X, Y, Z ve Q Kişisi



- X kişisi şiddet içermeyen bir tepkiyi anlamakta güçlük çekiyordu. Fikirlerine katılmadığım halde ona “şiddetle” karşı çıkmadığım için onları onaylandığımı sanıyordu. Anlamanın sükûnet gerektirdiği konusunda hemfikirdik ama o anlaması gereken her defa gürültü ve ışıklı uyaranlar istiyordu. Bense kurşun kalemle çizilip silinmiş bir çizgiye dönüşmeyi seçiyordum.

- Y kişisine asla beni yanlış anladığını söylemedim. Hep yanlış anlatanın ben olduğuma dem vurdum. Beni yanlış anladığını söylediğimde kendini haklı buluyor ve anlattıklarımı anlamaya çalışmıyordu. Ben yanlış anlattım, dediğimde yine kendini haklı buldu ama neyi yanlış anlattığımı yakalamak için beni anlamaya çalıştı. İkimiz de haklılığımızdan feragat etmedik. Oysa iki kişi arasındaki konuşmaya bahşedilmiş hiçbir “haklılık” söz konusu değildir. 

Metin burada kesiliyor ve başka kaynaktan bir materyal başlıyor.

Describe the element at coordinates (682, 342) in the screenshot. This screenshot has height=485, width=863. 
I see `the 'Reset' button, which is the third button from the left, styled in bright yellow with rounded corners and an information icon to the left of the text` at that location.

- Z kişisine onu anlamadığımı söylediğim her defasında aynı şeyi bana aynı şekilde tekrar tekrar anlatmaya girişti. Daha anlaşılır yeni bir yol bulmayı hiç denemedi. Aynı biçimde tekrar anlatmanın ancak ezber ve telkin konusunda faydalı olabileceğini ona söylemedim. İlkokuldayken öğretmen konuyu anlayıp anlamadığımızı sorduğunda hiç sesim çıkmazdı, dedim. Bak şimdi, diyerek devam etti. Baktım.

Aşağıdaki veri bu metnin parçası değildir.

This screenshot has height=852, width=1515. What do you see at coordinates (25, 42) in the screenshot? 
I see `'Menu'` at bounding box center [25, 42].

- Q kişisi insanların sınırlarını kestiremediğini söyledi. Biriyle ilgilenmek istediği zaman parlak ışıklar gözünü kör ediyor ve nereye kadar gitmesi gerektiğini bilmiyordu. Adımlarını saymasını önerdim. Ne de olsa insana dair bütün sınırlar aşağı yukarı aynı yerden başlardı. Bu sefer de kaç adım sayması gerektiğini sordu. Aynaya bakarak kendimize doğru yürüdük; o aynaya çarpana kadar da durmadık.